====== SUPPLIED DATA ======

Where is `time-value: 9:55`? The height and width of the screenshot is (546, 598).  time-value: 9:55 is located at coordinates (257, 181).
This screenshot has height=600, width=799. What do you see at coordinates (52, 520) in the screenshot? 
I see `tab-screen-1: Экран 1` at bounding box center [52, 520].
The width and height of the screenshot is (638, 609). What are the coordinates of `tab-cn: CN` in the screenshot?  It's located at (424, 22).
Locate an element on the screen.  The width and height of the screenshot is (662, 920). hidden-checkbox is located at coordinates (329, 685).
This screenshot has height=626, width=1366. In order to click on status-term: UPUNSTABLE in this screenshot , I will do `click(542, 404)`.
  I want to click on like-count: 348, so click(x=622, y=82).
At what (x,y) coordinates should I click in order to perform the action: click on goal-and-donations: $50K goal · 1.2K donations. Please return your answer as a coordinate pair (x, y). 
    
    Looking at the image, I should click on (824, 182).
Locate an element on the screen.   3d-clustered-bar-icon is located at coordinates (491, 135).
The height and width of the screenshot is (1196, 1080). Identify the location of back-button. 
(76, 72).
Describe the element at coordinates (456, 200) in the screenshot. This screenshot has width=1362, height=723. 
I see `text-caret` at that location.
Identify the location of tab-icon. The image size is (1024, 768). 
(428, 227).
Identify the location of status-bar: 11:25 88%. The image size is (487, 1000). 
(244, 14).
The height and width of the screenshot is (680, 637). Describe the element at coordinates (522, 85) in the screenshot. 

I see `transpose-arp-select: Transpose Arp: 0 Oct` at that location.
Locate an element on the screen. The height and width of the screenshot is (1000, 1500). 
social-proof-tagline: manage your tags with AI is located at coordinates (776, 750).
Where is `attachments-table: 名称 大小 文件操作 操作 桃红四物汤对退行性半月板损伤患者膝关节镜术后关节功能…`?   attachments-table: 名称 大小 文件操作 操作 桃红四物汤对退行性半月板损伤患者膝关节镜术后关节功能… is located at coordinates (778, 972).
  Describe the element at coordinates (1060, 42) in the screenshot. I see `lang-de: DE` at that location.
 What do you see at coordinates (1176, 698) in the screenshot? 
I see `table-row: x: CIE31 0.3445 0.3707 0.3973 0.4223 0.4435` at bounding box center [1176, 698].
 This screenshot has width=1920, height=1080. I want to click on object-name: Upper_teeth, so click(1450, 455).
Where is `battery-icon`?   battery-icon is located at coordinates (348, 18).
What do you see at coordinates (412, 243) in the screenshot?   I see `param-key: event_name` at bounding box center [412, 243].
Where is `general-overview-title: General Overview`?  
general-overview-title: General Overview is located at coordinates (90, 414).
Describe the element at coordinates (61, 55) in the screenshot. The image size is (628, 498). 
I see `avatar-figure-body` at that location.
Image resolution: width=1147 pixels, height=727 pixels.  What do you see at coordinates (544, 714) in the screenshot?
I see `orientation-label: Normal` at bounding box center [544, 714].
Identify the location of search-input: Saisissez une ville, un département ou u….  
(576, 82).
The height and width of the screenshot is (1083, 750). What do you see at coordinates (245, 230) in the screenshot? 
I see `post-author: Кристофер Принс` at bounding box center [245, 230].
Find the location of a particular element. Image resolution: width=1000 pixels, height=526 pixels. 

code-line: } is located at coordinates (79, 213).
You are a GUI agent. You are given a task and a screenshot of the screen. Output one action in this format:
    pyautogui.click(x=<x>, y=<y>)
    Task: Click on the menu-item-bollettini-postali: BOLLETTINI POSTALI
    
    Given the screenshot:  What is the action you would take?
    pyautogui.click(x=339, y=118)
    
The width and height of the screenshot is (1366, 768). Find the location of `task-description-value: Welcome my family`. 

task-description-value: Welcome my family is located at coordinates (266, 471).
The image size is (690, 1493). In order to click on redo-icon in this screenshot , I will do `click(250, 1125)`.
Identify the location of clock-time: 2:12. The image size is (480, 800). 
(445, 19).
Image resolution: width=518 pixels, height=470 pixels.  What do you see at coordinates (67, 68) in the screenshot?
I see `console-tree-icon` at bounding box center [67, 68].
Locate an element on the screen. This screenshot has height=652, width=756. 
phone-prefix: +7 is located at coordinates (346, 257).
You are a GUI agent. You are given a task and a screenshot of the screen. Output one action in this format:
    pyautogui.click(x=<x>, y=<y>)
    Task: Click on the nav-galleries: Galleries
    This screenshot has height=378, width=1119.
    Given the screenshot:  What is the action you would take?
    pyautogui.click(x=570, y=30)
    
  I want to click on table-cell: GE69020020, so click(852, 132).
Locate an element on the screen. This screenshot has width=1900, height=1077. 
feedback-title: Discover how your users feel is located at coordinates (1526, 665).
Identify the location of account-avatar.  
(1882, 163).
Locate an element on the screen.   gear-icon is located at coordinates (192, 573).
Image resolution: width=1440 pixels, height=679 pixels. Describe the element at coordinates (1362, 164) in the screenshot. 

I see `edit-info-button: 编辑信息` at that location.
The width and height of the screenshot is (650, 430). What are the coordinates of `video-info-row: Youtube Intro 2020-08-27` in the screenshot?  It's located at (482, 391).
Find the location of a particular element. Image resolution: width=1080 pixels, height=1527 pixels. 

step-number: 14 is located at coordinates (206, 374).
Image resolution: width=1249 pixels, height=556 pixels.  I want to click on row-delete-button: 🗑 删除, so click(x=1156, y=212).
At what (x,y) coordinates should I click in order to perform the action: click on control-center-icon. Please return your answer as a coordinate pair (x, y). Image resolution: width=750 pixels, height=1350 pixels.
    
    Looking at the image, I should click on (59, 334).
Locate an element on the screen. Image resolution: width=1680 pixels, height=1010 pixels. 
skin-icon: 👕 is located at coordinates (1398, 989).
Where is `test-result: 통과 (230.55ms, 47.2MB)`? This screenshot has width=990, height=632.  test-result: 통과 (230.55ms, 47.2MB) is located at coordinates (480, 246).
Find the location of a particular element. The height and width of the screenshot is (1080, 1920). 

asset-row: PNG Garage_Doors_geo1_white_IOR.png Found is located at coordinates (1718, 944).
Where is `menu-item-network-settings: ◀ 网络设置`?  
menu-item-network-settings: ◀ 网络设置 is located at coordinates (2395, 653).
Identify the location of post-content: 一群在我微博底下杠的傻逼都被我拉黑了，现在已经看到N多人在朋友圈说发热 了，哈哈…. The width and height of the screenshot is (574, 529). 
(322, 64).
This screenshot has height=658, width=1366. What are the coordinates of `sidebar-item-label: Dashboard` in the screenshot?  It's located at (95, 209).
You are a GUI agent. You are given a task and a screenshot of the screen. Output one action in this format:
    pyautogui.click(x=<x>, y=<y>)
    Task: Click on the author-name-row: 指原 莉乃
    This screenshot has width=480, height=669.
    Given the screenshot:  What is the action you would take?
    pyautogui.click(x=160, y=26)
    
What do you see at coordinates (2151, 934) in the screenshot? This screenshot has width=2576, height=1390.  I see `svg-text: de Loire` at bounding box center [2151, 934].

======

== WHAT YOU SHOULD DO ==
Rewrite every line of all the records above as a numbered list, and leave out the blank lines.

== WRITTEN RESPONSE ==
1. Where is `time-value: 9:55`? The height and width of the screenshot is (546, 598).  time-value: 9:55 is located at coordinates (257, 181).
2. This screenshot has height=600, width=799. What do you see at coordinates (52, 520) in the screenshot? 
3. I see `tab-screen-1: Экран 1` at bounding box center [52, 520].
4. The width and height of the screenshot is (638, 609). What are the coordinates of `tab-cn: CN` in the screenshot?  It's located at (424, 22).
5. Locate an element on the screen.  The width and height of the screenshot is (662, 920). hidden-checkbox is located at coordinates (329, 685).
6. This screenshot has height=626, width=1366. In order to click on status-term: UPUNSTABLE in this screenshot , I will do `click(542, 404)`.
7.   I want to click on like-count: 348, so click(x=622, y=82).
8. At what (x,y) coordinates should I click in order to perform the action: click on goal-and-donations: $50K goal · 1.2K donations. Please return your answer as a coordinate pair (x, y). 
9.     Looking at the image, I should click on (824, 182).
10. Locate an element on the screen.   3d-clustered-bar-icon is located at coordinates (491, 135).
11. The height and width of the screenshot is (1196, 1080). Identify the location of back-button. 
12. (76, 72).
13. Describe the element at coordinates (456, 200) in the screenshot. This screenshot has width=1362, height=723. 
14. I see `text-caret` at that location.
15. Identify the location of tab-icon. The image size is (1024, 768). 
16. (428, 227).
17. Identify the location of status-bar: 11:25 88%. The image size is (487, 1000). 
18. (244, 14).
19. The height and width of the screenshot is (680, 637). Describe the element at coordinates (522, 85) in the screenshot. 
20. I see `transpose-arp-select: Transpose Arp: 0 Oct` at that location.
21. Locate an element on the screen. The height and width of the screenshot is (1000, 1500). 
22. social-proof-tagline: manage your tags with AI is located at coordinates (776, 750).
23. Where is `attachments-table: 名称 大小 文件操作 操作 桃红四物汤对退行性半月板损伤患者膝关节镜术后关节功能…`?   attachments-table: 名称 大小 文件操作 操作 桃红四物汤对退行性半月板损伤患者膝关节镜术后关节功能… is located at coordinates (778, 972).
24.   Describe the element at coordinates (1060, 42) in the screenshot. I see `lang-de: DE` at that location.
25.  What do you see at coordinates (1176, 698) in the screenshot? 
26. I see `table-row: x: CIE31 0.3445 0.3707 0.3973 0.4223 0.4435` at bounding box center [1176, 698].
27.  This screenshot has width=1920, height=1080. I want to click on object-name: Upper_teeth, so click(1450, 455).
28. Where is `battery-icon`?   battery-icon is located at coordinates (348, 18).
29. What do you see at coordinates (412, 243) in the screenshot?   I see `param-key: event_name` at bounding box center [412, 243].
30. Where is `general-overview-title: General Overview`?  
31. general-overview-title: General Overview is located at coordinates (90, 414).
32. Describe the element at coordinates (61, 55) in the screenshot. The image size is (628, 498). 
33. I see `avatar-figure-body` at that location.
34. Image resolution: width=1147 pixels, height=727 pixels.  What do you see at coordinates (544, 714) in the screenshot?
35. I see `orientation-label: Normal` at bounding box center [544, 714].
36. Identify the location of search-input: Saisissez une ville, un département ou u….  
37. (576, 82).
38. The height and width of the screenshot is (1083, 750). What do you see at coordinates (245, 230) in the screenshot? 
39. I see `post-author: Кристофер Принс` at bounding box center [245, 230].
40. Find the location of a particular element. Image resolution: width=1000 pixels, height=526 pixels. 
41. code-line: } is located at coordinates (79, 213).
42. You are a GUI agent. You are given a task and a screenshot of the screen. Output one action in this format:
43.     pyautogui.click(x=<x>, y=<y>)
44.     Task: Click on the menu-item-bollettini-postali: BOLLETTINI POSTALI
45.     Given the screenshot:  What is the action you would take?
46.     pyautogui.click(x=339, y=118)
47. The width and height of the screenshot is (1366, 768). Find the location of `task-description-value: Welcome my family`. 
48. task-description-value: Welcome my family is located at coordinates (266, 471).
49. The image size is (690, 1493). In order to click on redo-icon in this screenshot , I will do `click(250, 1125)`.
50. Identify the location of clock-time: 2:12. The image size is (480, 800). 
51. (445, 19).
52. Image resolution: width=518 pixels, height=470 pixels.  What do you see at coordinates (67, 68) in the screenshot?
53. I see `console-tree-icon` at bounding box center [67, 68].
54. Locate an element on the screen. This screenshot has height=652, width=756. 
55. phone-prefix: +7 is located at coordinates (346, 257).
56. You are a GUI agent. You are given a task and a screenshot of the screen. Output one action in this format:
57.     pyautogui.click(x=<x>, y=<y>)
58.     Task: Click on the nav-galleries: Galleries
59.     This screenshot has height=378, width=1119.
60.     Given the screenshot:  What is the action you would take?
61.     pyautogui.click(x=570, y=30)
62.   I want to click on table-cell: GE69020020, so click(852, 132).
63. Locate an element on the screen. This screenshot has width=1900, height=1077. 
64. feedback-title: Discover how your users feel is located at coordinates (1526, 665).
65. Identify the location of account-avatar.  
66. (1882, 163).
67. Locate an element on the screen.   gear-icon is located at coordinates (192, 573).
68. Image resolution: width=1440 pixels, height=679 pixels. Describe the element at coordinates (1362, 164) in the screenshot. 
69. I see `edit-info-button: 编辑信息` at that location.
70. The width and height of the screenshot is (650, 430). What are the coordinates of `video-info-row: Youtube Intro 2020-08-27` in the screenshot?  It's located at (482, 391).
71. Find the location of a particular element. Image resolution: width=1080 pixels, height=1527 pixels. 
72. step-number: 14 is located at coordinates (206, 374).
73. Image resolution: width=1249 pixels, height=556 pixels.  I want to click on row-delete-button: 🗑 删除, so click(x=1156, y=212).
74. At what (x,y) coordinates should I click in order to perform the action: click on control-center-icon. Please return your answer as a coordinate pair (x, y). Image resolution: width=750 pixels, height=1350 pixels.
75.     Looking at the image, I should click on (59, 334).
76. Locate an element on the screen. Image resolution: width=1680 pixels, height=1010 pixels. 
77. skin-icon: 👕 is located at coordinates (1398, 989).
78. Where is `test-result: 통과 (230.55ms, 47.2MB)`? This screenshot has width=990, height=632.  test-result: 통과 (230.55ms, 47.2MB) is located at coordinates (480, 246).
79. Find the location of a particular element. The height and width of the screenshot is (1080, 1920). 
80. asset-row: PNG Garage_Doors_geo1_white_IOR.png Found is located at coordinates (1718, 944).
81. Where is `menu-item-network-settings: ◀ 网络设置`?  
82. menu-item-network-settings: ◀ 网络设置 is located at coordinates (2395, 653).
83. Identify the location of post-content: 一群在我微博底下杠的傻逼都被我拉黑了，现在已经看到N多人在朋友圈说发热 了，哈哈…. The width and height of the screenshot is (574, 529). 
84. (322, 64).
85. This screenshot has height=658, width=1366. What are the coordinates of `sidebar-item-label: Dashboard` in the screenshot?  It's located at (95, 209).
86. You are a GUI agent. You are given a task and a screenshot of the screen. Output one action in this format:
87.     pyautogui.click(x=<x>, y=<y>)
88.     Task: Click on the author-name-row: 指原 莉乃
89.     This screenshot has width=480, height=669.
90.     Given the screenshot:  What is the action you would take?
91.     pyautogui.click(x=160, y=26)
92. What do you see at coordinates (2151, 934) in the screenshot? This screenshot has width=2576, height=1390.  I see `svg-text: de Loire` at bounding box center [2151, 934].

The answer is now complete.